Collected data:
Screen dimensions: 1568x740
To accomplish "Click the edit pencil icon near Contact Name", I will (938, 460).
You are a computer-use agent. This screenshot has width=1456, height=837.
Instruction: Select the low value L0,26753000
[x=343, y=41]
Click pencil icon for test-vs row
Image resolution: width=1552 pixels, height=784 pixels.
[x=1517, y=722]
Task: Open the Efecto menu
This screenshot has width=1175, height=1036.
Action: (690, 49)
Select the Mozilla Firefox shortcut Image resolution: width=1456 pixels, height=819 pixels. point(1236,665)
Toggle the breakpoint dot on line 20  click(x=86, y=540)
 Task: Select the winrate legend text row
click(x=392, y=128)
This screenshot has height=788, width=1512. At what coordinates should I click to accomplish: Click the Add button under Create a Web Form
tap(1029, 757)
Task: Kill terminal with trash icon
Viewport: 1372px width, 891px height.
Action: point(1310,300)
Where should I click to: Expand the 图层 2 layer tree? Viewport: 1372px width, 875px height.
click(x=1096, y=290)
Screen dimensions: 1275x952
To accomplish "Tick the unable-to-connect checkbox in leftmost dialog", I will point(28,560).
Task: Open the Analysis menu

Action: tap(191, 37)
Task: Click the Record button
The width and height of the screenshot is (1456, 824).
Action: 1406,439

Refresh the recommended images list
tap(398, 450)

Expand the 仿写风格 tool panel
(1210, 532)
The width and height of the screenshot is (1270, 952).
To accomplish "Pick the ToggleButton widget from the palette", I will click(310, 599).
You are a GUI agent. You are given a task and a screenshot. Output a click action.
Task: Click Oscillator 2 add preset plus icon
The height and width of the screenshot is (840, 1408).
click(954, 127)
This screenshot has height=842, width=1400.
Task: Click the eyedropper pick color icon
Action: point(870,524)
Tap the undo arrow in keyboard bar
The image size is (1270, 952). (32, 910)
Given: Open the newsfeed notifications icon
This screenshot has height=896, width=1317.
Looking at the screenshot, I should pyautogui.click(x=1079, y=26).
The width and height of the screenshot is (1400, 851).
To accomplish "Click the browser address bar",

# Try it
Would you set down all the lines above, exactly and in full?

# Written response
Screen dimensions: 1568x740
To accomplish "Click the edit pencil icon near Contact Name", I will (938, 460).
You are a computer-use agent. This screenshot has width=1456, height=837.
Instruction: Select the low value L0,26753000
[x=343, y=41]
Click pencil icon for test-vs row
Image resolution: width=1552 pixels, height=784 pixels.
[x=1517, y=722]
Task: Open the Efecto menu
This screenshot has width=1175, height=1036.
Action: (690, 49)
Select the Mozilla Firefox shortcut Image resolution: width=1456 pixels, height=819 pixels. point(1236,665)
Toggle the breakpoint dot on line 20  click(x=86, y=540)
 Task: Select the winrate legend text row
click(x=392, y=128)
This screenshot has height=788, width=1512. At what coordinates should I click to accomplish: Click the Add button under Create a Web Form
tap(1029, 757)
Task: Kill terminal with trash icon
Viewport: 1372px width, 891px height.
Action: point(1310,300)
Where should I click to: Expand the 图层 2 layer tree? Viewport: 1372px width, 875px height.
click(x=1096, y=290)
Screen dimensions: 1275x952
To accomplish "Tick the unable-to-connect checkbox in leftmost dialog", I will point(28,560).
Task: Open the Analysis menu

Action: tap(191, 37)
Task: Click the Record button
The width and height of the screenshot is (1456, 824).
Action: 1406,439

Refresh the recommended images list
tap(398, 450)

Expand the 仿写风格 tool panel
(1210, 532)
The width and height of the screenshot is (1270, 952).
To accomplish "Pick the ToggleButton widget from the palette", I will click(310, 599).
You are a GUI agent. You are given a task and a screenshot. Output a click action.
Task: Click Oscillator 2 add preset plus icon
The height and width of the screenshot is (840, 1408).
click(954, 127)
This screenshot has height=842, width=1400.
Task: Click the eyedropper pick color icon
Action: point(870,524)
Tap the undo arrow in keyboard bar
The image size is (1270, 952). (32, 910)
Given: Open the newsfeed notifications icon
This screenshot has height=896, width=1317.
Looking at the screenshot, I should pyautogui.click(x=1079, y=26).
The width and height of the screenshot is (1400, 851).
To accomplish "Click the browser address bar",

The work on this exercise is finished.